Санди сделал шаг назад, и его глаза потухли.
— Тут я пас, — глухо сказал он. — Что бы я ни предложил в этом торге со своей стороны, бессмертия мне не перебить. Даже любовь…
— А я думаю наоборот, — раздвигая плющ, заявила Сэсс, и спорящие разом сообразили, что уже несколько минут Фалка не было на прежнем месте. Он, должно быть, и позвал ее. — Санди, я знаю, что ты постоянно норовишь устроить мою судьбу в обход заинтересованной стороны. Люитен… ну, как не стыдно?
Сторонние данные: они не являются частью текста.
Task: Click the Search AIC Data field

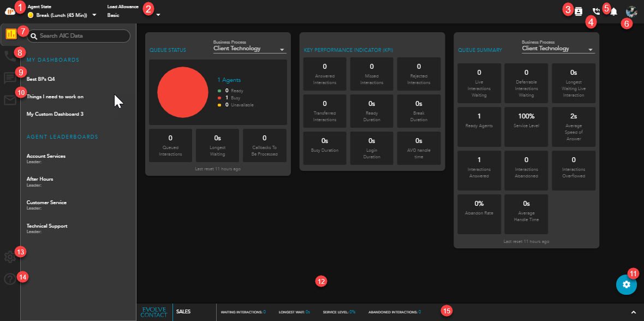Action: point(82,36)

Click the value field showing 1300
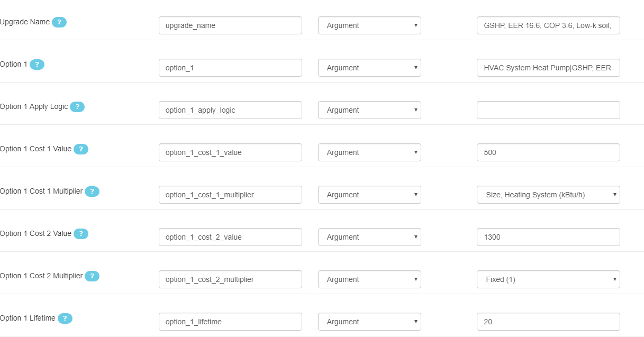coord(548,237)
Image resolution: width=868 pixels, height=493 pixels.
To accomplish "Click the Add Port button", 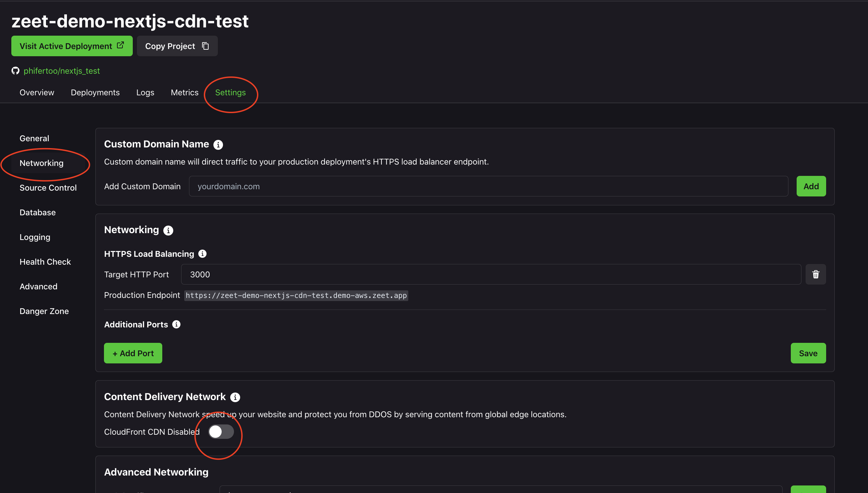I will (x=133, y=353).
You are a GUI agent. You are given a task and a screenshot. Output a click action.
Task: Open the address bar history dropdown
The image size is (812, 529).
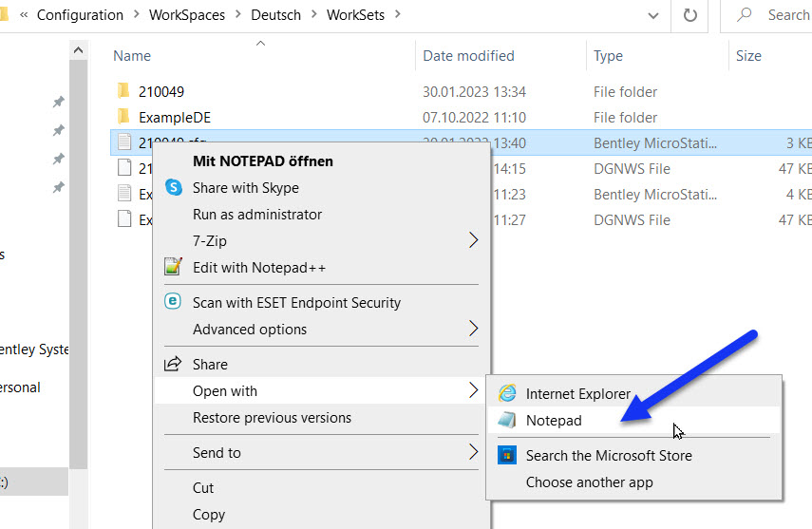pyautogui.click(x=651, y=15)
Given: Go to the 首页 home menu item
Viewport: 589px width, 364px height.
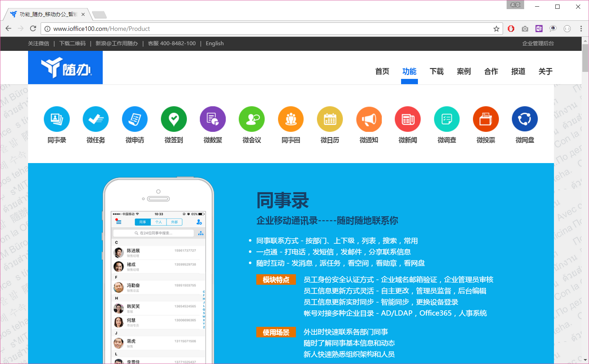Looking at the screenshot, I should 382,72.
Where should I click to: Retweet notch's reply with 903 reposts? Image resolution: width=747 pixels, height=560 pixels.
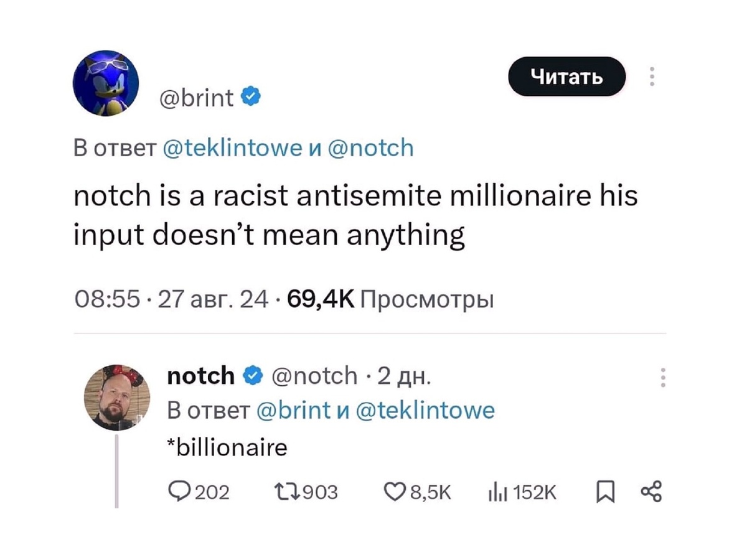point(284,493)
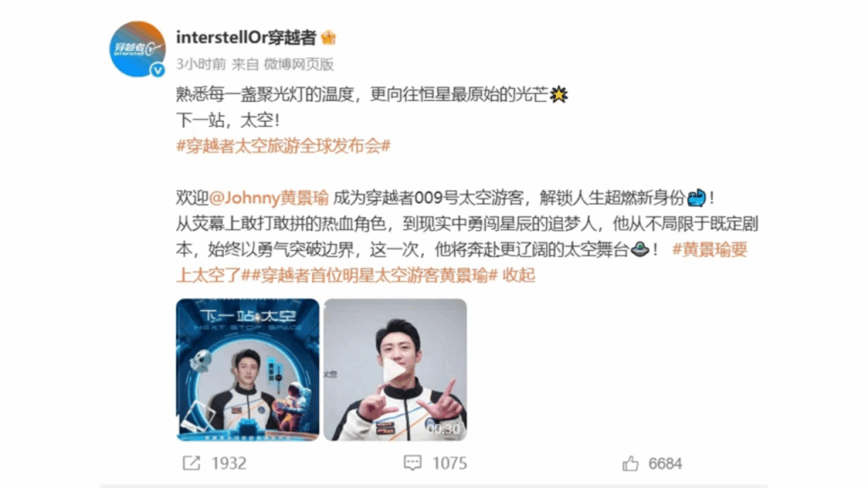Viewport: 868px width, 488px height.
Task: Click the 1932 repost count
Action: 229,463
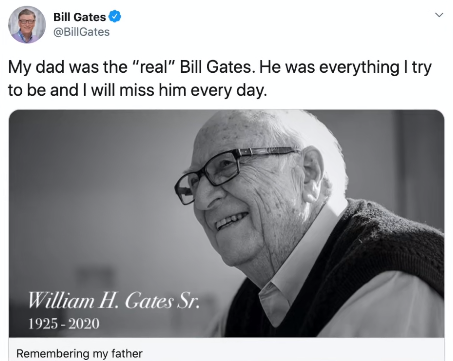Expand the tweet options chevron menu
This screenshot has height=361, width=453.
(439, 15)
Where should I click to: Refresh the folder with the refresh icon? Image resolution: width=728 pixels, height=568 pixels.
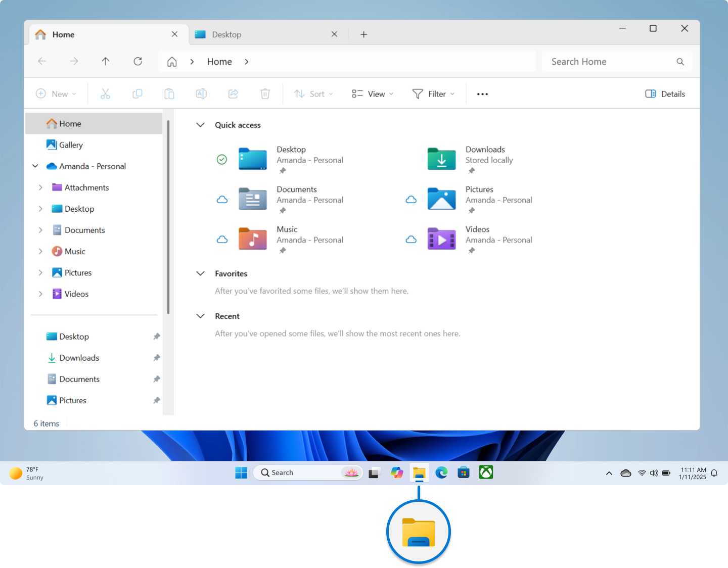[138, 61]
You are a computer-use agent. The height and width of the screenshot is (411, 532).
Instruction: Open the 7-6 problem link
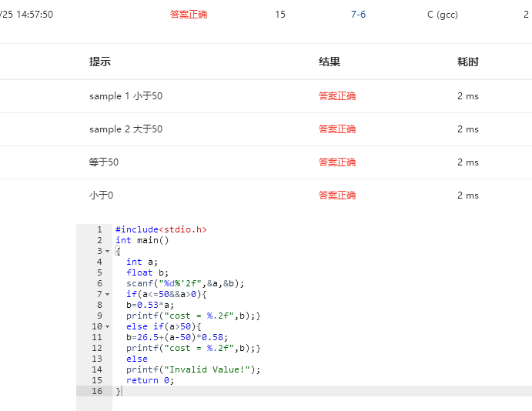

— А если я не отпущу тебя? — с мольбой в глазах и голосе спросил Люитен. — Вспомни, что здесь было до тебя! Ты-то самое совершенство, к которому я стремился с тех пор, пока существует мир. Ведь ты не такая глупенькая, чтобы отказываться от бессмертия?
— Да ведь для меня две недели без него — кошмар, — опустив глаза и настойчиво взяв Санди под руку, — призналась Сэсс. — Что уж там говорить о вечности! А если ты меня не отпустишь… Прости, Люитен, но тогда я возненавижу тебя.
Он отступил на шаг.
— Тогда улетай, — сдавленно сказал он… и не удержался, окинул придирчивым взглядом ее плохо сидящий костюм для путешествий. — Позволь мне хотя бы подарить тебе дюжину платьев!
Сэсс оглянулась на Санди.
— Говорят, — застенчиво объяснила она, — там негде их носить. Мне бы не хотелось истрепать их попусту.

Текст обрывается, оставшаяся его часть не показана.